The retreat part of the conference was great. Participants would start the day at 6 am with a yoga class, enjoy selected healthy menus through the day, interact with each other in organised social events, go for walks in the mountains and visit a few health food stalls. There was enthusiasm and camaraderie among the participants. Despite serious roadblocks due to a political protest call, participants managed to reach the venue and we heard many adventure stories, one of which involved hours of journey on a Qingqi by a group of young women!

The pharmaceutical industry in Pakistan doesn’t seem to have any interest in lifestyle medicine, for obvious reasons. It was a pleasure not to see any pharmaceutical stalls or their product advertisements at this conference. I hope this trend continues.

Four questions kept hovering in my mind during this three-day conference and retreat. One, should lifestyle medicine be another medical specialty? Or should it be a normal way of medical practice to help people modify their lifestyles to prevent and effectively manage diseases? Two, how can lifestyle medicine be mainstreamed at the primary healthcare level?
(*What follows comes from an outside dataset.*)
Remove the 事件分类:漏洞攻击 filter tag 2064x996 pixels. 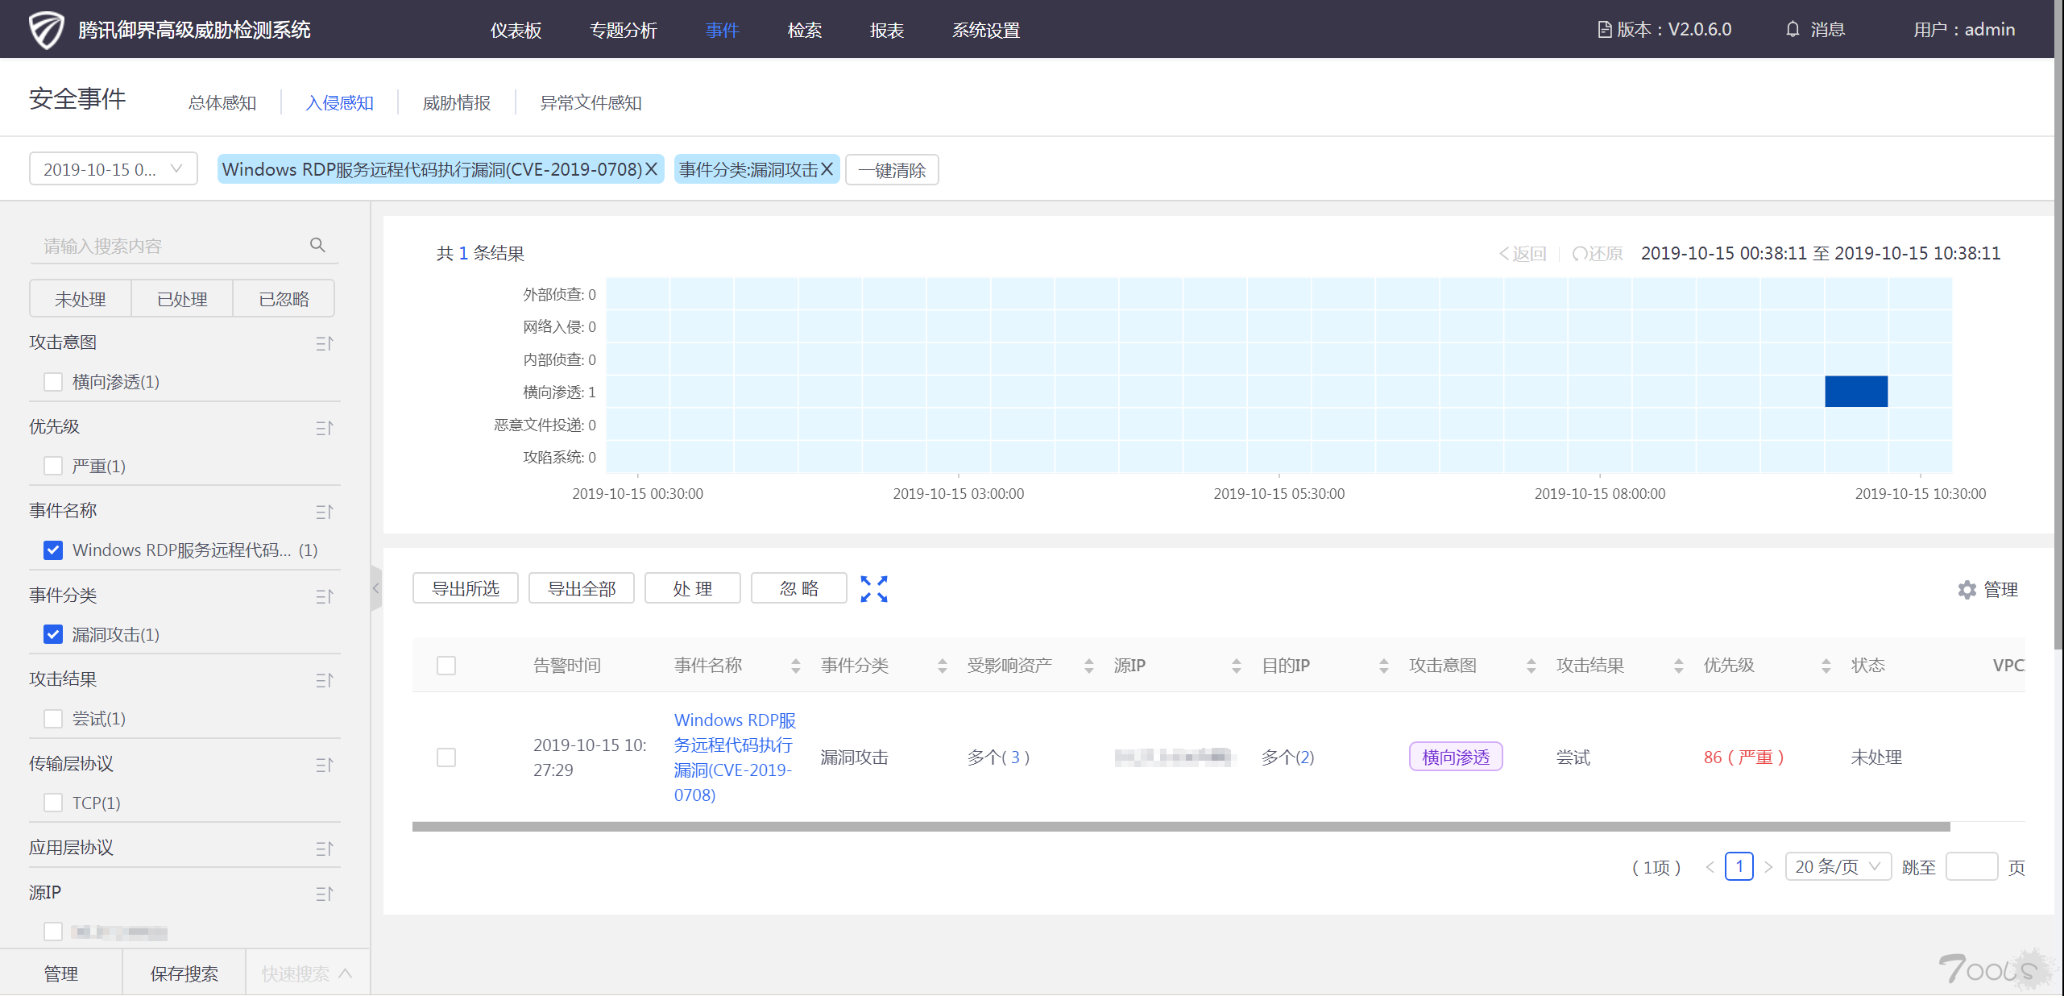click(x=827, y=169)
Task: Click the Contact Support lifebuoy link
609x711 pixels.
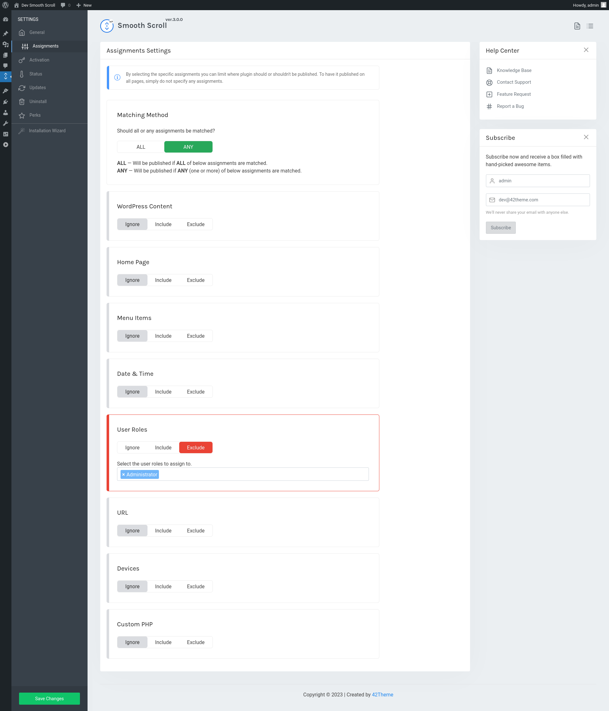Action: click(x=514, y=82)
Three, how should our health professionals, not just doctors, be educated and trained in lifestyle medicine at the undergraduate level? And four, how should the medical and food industry and environmental agencies collaborate to minimise the risks to human health?

The writer is a former health minister, currently a professor of health systems & population health at Shifa Tameer-i-Millat University.